En plus du travail d’intégration et d’éducation, prenons pour commencer quelques mesures juridiques concrètes en introduisant l’interdiction, en Europe, du port de la burqa et en rendant le mariage forcé illégal dans tous les États membres. Levons-nous pour les valeurs éclairées de l’Occident!
Dacian Cioloş, membre de la Commission. − Madame la Présidente, Mesdames et Messieurs les députés, la Commission accueille avec satisfaction le rapport de Mme Parvanova sur l’insertion sociale des femmes appartenant à des groupes ethniques minoritaires.

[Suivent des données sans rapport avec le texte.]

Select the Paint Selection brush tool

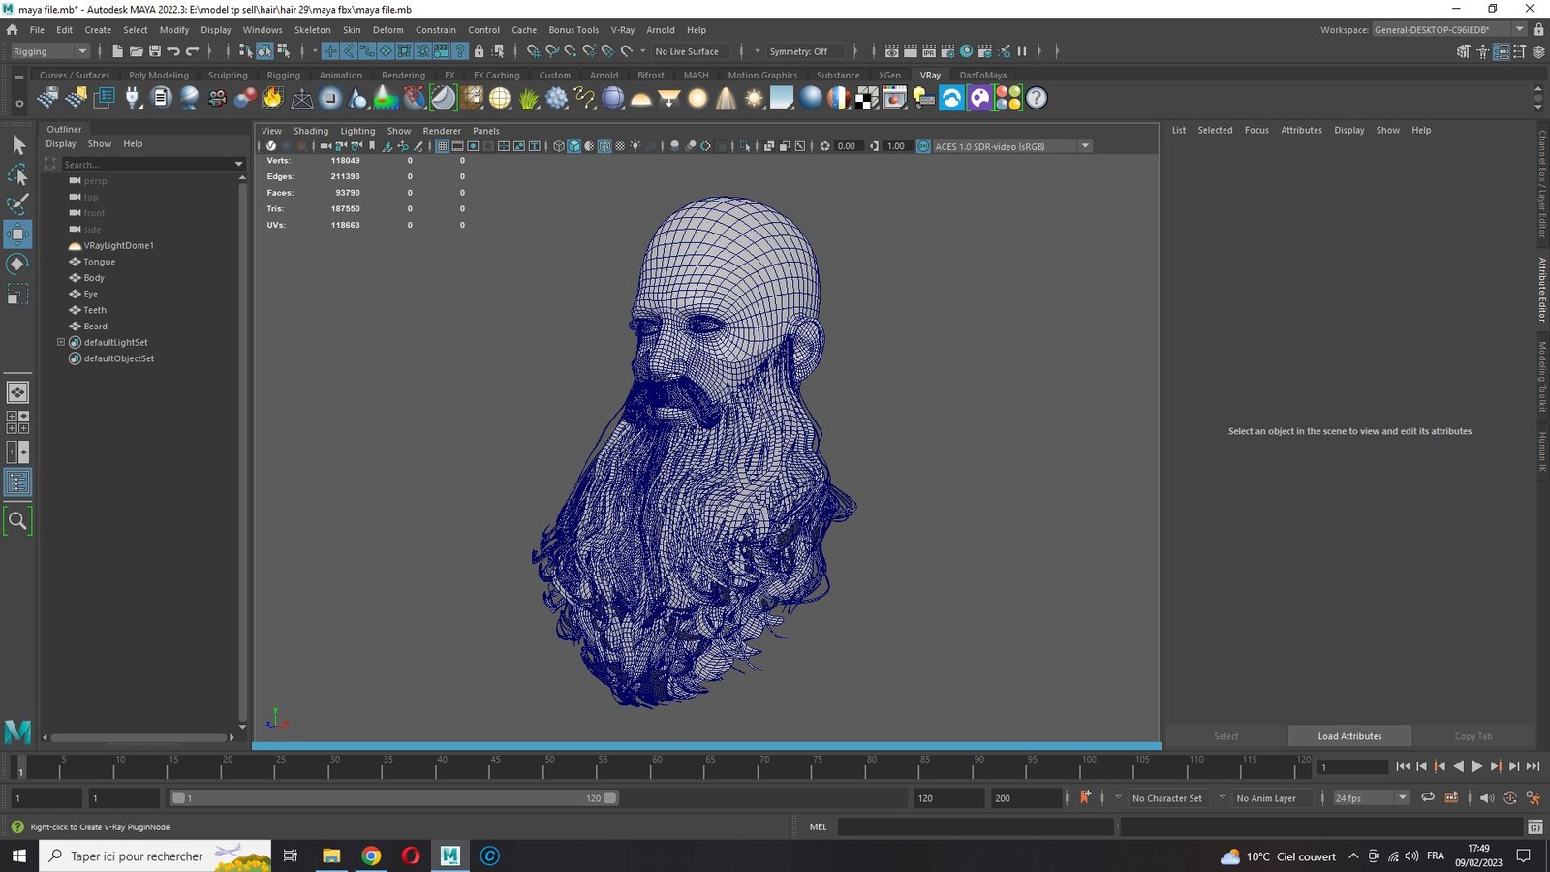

La Commission reconnaît que ce groupe est particulièrement exposé à de nombreux désavantages et à de multiples formes de discrimination dans quasiment tous les aspects de la vie, notamment l’accès à l’emploi, à l’éducation, aux soins de santé et au logement. La Commission a souligné l’importance de lutter contre les multiples formes de discrimination auxquelles sont confrontées les femmes appartenant à des minorités ethniques, dans sa feuille de route pour l’égalité entre les femmes et les hommes pour la période 2006-2010.
Nous devons utiliser tous les outils à notre disposition pour appuyer leur insertion économique et sociale parce qu’il nous faut respecter à la fois les valeurs et les droits fondamentaux de la personne et aussi parce que cela se justifie d’un point de vue économique, compte tenu des évolutions démographiques.
Il s’agit concrètement d’assurer la pleine jouissance des droits en appliquant toute la législation pertinente de l’Union européenne, notamment la directive concernant la race, de faire le meilleur usage possible des fonds structurels de l’Union européenne et de se concentrer sur les groupes minoritaires au travail au niveau de l’Union européenne en favorisant l’inclusion sociale et en luttant contre la pauvreté.
La Commission continuera de souligner l’importance d’intégrer les femmes appartenant à des minorités ethniques dans sa prochaine stratégie en faveur de l’égalité entre les femmes et les hommes, qui sera adoptée par la Commission ce mois-ci.
Pour me référer aussi à ce qu’a dit Mme Köstinger, je suis bien conscient que, même dans la politique agricole commune, le rôle de la femme en milieu rural est une question qui devrait être abordée de manière plus claire dans l’avenir.